If you are a politician running for office at least do so e research rather than spout out your ignorance on the subject!

While Gary Harmon’s report (“Candidates take shots at Common Core”) aptly captures the tenor of yesterday’s Grand Junction Area Chamber of Commerce’s candidate forum –  eight candidates exchanged comments and addressed questions for nearly two hours—Gary’s editor apparently abbreviated his chronicle.

Thus, for example, while both Brad Webb and Yeulin Willett were critical of Common Core, Webb acknowledged the need for credible national standards while Willett falsely accused Common Core of “rewriting history” and insisted that any “core curriculum” should be determined by the states (thus advocating an “uncommon core” with perhaps 50 versions of history) – and was apparently unaware that Republican governors (states) initiated the push for a national Common Core in the first place.

Similarly, while Chris Kennedy aptly distinguished the imperative to establish national standards from dubious over-reliance on standardized testing, Dan Thurlow made only vague references to “changing the paradigm”.

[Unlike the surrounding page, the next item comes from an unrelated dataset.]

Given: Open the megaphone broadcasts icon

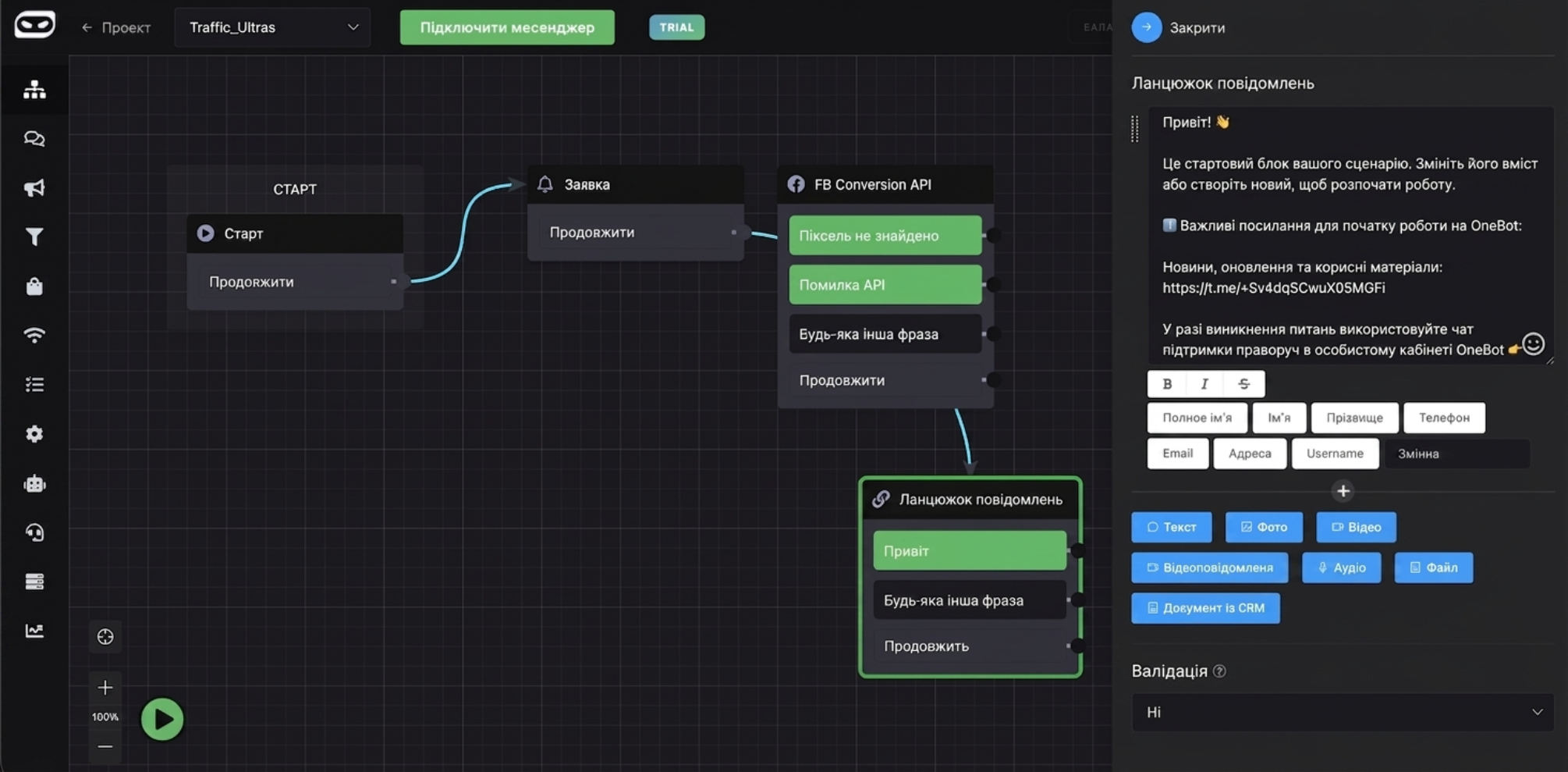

Before the forum, the Chamber recognized thirteen of its members for their job creation and economic contribution to the Grand Valley in the last quarter, only one of which—HRL Compliance Solutions, Inc. (“HCSI”) – is involved with the oil/gas industry (consulting on compliance with environmental regulations).

Thus, ironically, HCSI’s continuing expansion disproves the tired “conservative” claims that “government can’t create jobs” and “government regulations are job killers”.  Rather, because oil activity is booming elsewhere, Colorado’s rigorous regulations (negotiated with the industry) have actually created jobs at HCSI in Mesa County, even though local natural gas development remains depressed due to low demand.

Similarly, albeit unreported in the Sentinel, the Rockefeller Brothers Fund (built on the wealth created by Standard Oil) is divesting all its investments in fossil fuels – because “business as usual is not the business of the future”.  Ray Scott represents Republican “business as usual”; Claudette Konola campaigns for a more diversified “future”.